Draw out every line with the word "Activate" from the listing below.

:: DATA EXTRACTS ::
◇ ◇ ◇

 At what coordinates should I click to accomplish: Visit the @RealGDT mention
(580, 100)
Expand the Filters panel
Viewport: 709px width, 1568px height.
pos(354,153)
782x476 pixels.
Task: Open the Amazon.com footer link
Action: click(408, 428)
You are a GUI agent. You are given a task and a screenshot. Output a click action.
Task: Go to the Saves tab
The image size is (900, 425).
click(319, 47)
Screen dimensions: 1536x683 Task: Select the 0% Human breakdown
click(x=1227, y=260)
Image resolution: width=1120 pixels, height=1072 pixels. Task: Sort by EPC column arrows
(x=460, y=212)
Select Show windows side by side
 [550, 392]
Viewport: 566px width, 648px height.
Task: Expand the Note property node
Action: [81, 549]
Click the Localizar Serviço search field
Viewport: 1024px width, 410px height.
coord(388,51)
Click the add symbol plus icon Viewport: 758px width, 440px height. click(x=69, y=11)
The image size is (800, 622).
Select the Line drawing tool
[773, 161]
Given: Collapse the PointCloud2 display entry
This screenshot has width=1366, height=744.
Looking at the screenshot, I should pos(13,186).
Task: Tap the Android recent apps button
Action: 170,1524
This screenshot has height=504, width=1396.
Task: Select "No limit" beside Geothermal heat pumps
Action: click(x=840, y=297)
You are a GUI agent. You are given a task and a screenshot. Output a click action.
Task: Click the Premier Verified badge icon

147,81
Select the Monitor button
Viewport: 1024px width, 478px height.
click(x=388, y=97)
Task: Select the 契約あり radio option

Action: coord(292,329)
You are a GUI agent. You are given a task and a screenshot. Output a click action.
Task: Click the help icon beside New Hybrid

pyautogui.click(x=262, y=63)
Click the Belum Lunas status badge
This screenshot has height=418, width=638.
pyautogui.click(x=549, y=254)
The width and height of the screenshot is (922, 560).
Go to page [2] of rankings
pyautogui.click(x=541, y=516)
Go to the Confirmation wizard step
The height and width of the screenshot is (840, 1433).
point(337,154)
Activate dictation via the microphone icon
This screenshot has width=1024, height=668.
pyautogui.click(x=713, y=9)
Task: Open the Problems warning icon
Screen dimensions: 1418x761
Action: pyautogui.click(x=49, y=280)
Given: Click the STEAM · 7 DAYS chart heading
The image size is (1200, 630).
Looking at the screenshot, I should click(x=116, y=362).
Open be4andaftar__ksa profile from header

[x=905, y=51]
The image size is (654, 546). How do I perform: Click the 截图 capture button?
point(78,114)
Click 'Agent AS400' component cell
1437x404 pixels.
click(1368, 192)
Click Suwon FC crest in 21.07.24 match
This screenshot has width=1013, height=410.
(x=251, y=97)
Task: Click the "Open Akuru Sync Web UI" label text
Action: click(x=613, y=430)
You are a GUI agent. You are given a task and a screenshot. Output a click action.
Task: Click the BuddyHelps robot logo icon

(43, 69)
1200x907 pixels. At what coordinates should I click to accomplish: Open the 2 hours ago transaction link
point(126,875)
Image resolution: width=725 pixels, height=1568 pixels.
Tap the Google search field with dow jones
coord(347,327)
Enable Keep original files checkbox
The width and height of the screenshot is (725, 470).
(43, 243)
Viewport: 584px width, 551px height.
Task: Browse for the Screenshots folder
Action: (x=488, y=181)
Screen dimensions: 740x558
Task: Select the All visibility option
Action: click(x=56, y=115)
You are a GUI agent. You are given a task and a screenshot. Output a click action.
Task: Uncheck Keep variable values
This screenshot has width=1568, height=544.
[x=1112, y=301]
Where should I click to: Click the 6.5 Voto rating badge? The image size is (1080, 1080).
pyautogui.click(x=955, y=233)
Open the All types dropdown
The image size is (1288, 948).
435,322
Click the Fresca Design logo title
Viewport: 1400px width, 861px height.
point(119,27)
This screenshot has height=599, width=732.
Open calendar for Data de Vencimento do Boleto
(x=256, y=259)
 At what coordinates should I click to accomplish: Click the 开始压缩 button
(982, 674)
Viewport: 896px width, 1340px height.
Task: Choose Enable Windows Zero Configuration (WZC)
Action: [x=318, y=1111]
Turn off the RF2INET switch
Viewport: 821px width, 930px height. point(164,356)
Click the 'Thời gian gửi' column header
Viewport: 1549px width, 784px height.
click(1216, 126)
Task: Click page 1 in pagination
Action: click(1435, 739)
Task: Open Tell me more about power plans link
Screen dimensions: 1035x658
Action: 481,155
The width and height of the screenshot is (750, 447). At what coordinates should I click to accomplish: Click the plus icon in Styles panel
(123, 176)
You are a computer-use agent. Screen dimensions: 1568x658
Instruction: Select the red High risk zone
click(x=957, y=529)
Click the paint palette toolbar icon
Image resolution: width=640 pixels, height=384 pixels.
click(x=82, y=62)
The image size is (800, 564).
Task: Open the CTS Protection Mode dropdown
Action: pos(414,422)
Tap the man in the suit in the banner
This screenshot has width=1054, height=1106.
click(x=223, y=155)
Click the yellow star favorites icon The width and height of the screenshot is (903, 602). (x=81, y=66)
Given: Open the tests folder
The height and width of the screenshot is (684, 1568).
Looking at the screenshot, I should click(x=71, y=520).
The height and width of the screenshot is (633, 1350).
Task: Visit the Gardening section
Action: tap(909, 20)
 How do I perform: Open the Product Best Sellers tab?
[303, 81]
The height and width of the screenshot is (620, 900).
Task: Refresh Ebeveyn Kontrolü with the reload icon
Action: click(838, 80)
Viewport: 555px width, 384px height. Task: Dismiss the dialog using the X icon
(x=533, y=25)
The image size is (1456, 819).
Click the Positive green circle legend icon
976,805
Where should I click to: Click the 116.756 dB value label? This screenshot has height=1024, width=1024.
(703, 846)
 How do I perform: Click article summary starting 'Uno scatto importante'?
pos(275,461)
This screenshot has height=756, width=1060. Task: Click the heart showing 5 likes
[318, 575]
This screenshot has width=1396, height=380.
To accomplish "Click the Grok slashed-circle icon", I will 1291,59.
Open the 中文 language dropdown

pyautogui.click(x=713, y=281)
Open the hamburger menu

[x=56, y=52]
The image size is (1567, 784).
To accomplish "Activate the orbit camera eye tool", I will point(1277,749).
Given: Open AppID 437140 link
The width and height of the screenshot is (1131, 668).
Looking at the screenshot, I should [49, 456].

◇ ◇ ◇

:: YOUR SOLUTION ::
Activate dictation via the microphone icon
To accomplish "Activate the orbit camera eye tool", I will point(1277,749).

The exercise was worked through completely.